Exercise -
What is the number of lines below that hold "wallet"? Answer with that number only.

Stored data
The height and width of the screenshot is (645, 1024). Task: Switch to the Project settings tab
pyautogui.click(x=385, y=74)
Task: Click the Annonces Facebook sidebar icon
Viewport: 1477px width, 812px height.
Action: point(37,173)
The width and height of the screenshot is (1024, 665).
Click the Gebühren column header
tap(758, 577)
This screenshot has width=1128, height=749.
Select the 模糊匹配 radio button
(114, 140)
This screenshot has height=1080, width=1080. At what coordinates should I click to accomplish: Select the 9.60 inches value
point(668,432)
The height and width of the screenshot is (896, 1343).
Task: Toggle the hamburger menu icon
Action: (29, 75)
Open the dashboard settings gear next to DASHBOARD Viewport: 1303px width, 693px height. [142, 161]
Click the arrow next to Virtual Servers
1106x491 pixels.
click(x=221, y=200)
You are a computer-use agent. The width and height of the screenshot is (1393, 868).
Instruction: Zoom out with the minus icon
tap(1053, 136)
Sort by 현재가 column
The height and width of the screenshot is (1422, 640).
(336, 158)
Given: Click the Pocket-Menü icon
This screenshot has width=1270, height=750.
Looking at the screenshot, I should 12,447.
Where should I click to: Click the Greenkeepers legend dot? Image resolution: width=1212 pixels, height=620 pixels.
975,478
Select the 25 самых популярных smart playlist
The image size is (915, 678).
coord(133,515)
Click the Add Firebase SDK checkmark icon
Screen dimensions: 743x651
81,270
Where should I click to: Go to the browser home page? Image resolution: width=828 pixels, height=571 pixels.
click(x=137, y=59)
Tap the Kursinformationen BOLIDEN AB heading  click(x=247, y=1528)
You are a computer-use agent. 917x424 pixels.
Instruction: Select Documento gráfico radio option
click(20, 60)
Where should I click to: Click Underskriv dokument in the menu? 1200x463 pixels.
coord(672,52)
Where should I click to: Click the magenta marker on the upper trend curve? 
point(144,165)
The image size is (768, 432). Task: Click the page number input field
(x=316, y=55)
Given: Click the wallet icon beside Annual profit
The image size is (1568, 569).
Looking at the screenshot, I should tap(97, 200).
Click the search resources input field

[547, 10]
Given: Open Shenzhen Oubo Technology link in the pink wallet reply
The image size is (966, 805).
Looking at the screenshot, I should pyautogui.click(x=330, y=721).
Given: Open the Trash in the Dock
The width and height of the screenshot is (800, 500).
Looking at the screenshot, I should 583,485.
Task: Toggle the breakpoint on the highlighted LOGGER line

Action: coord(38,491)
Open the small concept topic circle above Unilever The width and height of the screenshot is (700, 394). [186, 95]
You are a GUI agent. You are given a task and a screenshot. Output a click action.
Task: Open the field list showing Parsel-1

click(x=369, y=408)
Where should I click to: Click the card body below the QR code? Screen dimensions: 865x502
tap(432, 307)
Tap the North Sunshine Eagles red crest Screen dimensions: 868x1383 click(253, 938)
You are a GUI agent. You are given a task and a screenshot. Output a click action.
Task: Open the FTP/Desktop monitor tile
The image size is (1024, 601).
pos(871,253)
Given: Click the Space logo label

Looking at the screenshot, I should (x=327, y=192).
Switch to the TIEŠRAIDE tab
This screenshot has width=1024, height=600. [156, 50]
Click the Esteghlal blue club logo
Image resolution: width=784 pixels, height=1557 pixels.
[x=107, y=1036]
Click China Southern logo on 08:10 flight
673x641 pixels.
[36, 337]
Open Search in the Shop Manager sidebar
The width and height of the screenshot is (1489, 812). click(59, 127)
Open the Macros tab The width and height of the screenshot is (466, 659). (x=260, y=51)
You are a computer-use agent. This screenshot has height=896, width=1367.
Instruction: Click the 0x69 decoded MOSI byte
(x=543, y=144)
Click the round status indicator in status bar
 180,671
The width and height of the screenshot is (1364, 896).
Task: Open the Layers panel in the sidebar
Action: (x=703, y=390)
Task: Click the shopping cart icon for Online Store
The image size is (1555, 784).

Response to this exercise -
2